(GOAL OF THE EXERCISE) Copy the lines from the one containing "The height and width of the screenshot is (836, 1456)." through the last line, inclusive, and leave the pictures out.

(TASK INPUTS)
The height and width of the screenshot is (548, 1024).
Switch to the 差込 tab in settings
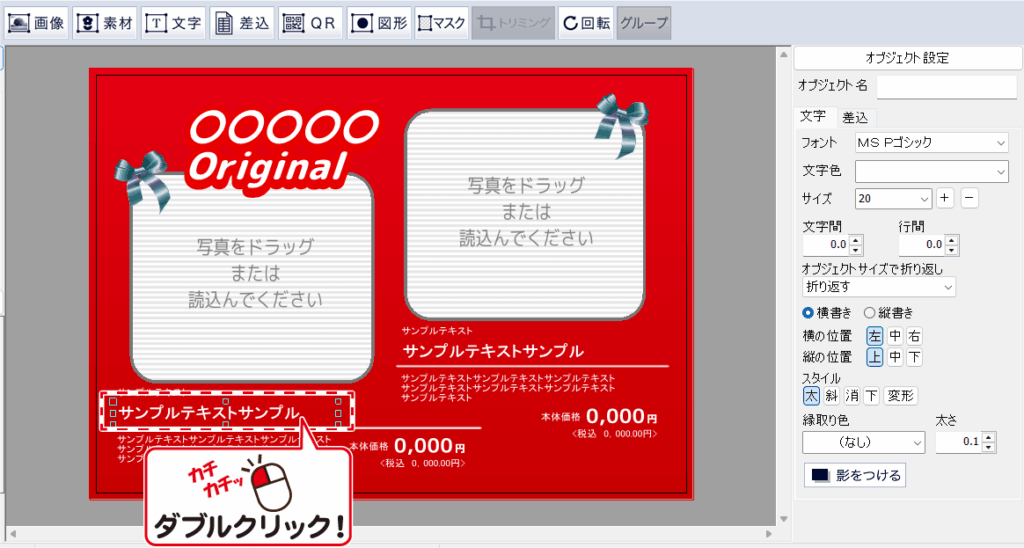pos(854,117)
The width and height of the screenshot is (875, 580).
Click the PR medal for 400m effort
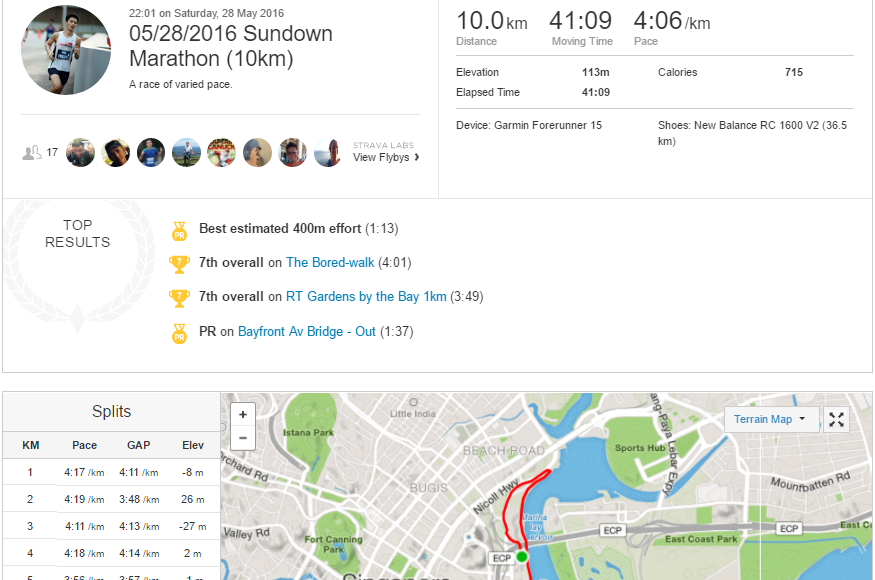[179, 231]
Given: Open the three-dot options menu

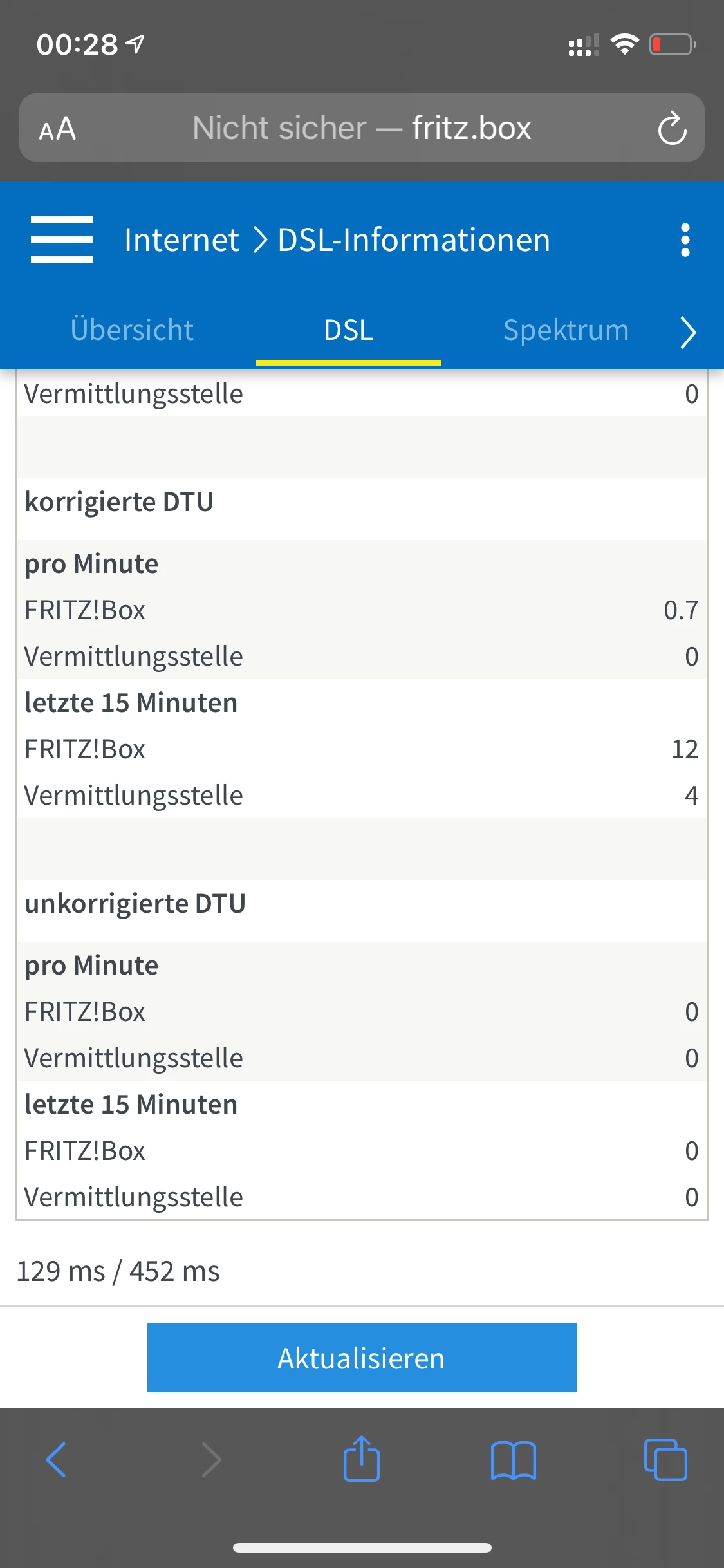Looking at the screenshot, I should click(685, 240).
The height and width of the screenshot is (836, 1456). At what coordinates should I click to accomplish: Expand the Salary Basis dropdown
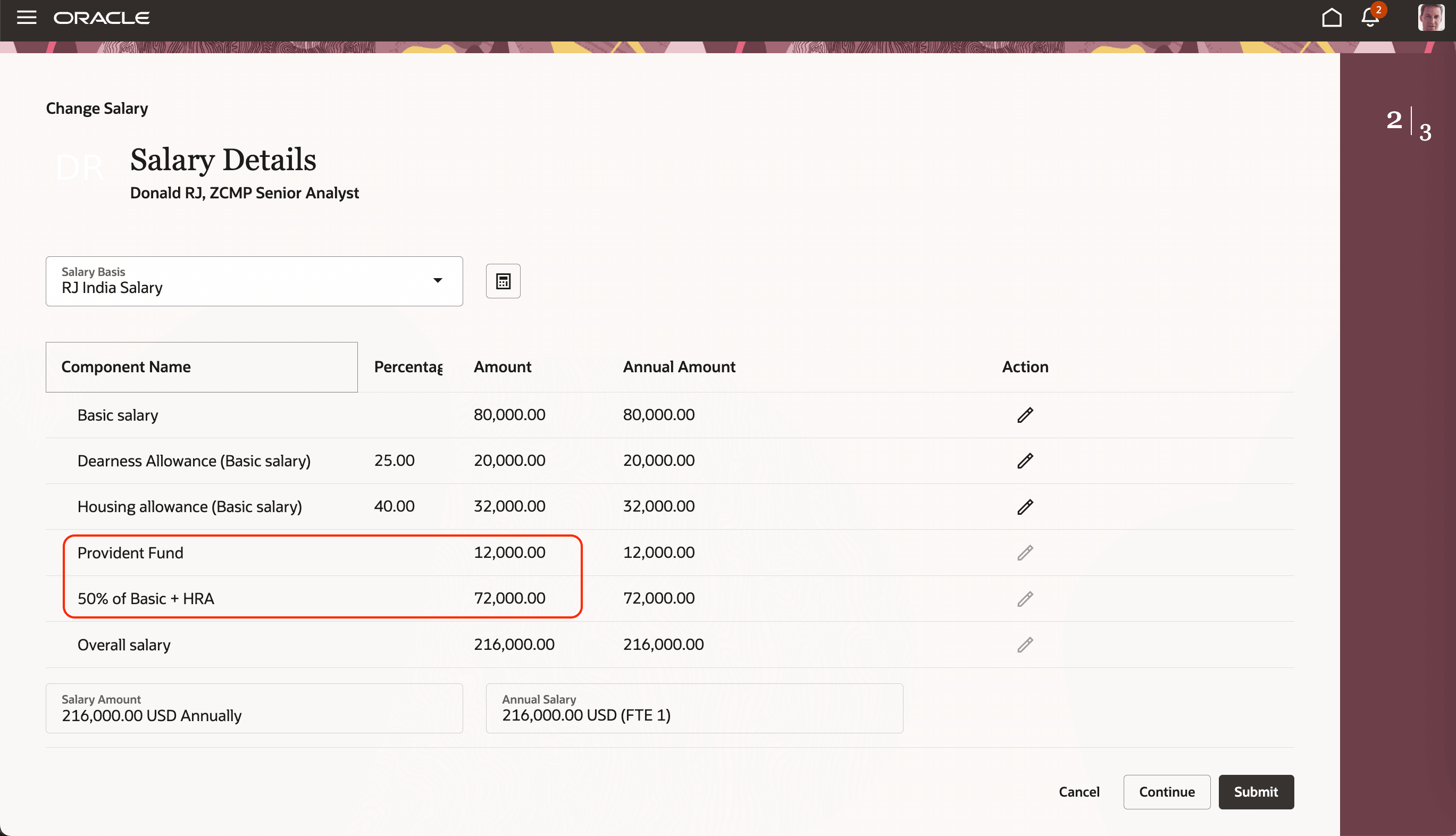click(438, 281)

(RIGHT ANSWER)
The height and width of the screenshot is (836, 1456). At what coordinates should I click to accomplish: Expand the Salary Basis dropdown
click(438, 281)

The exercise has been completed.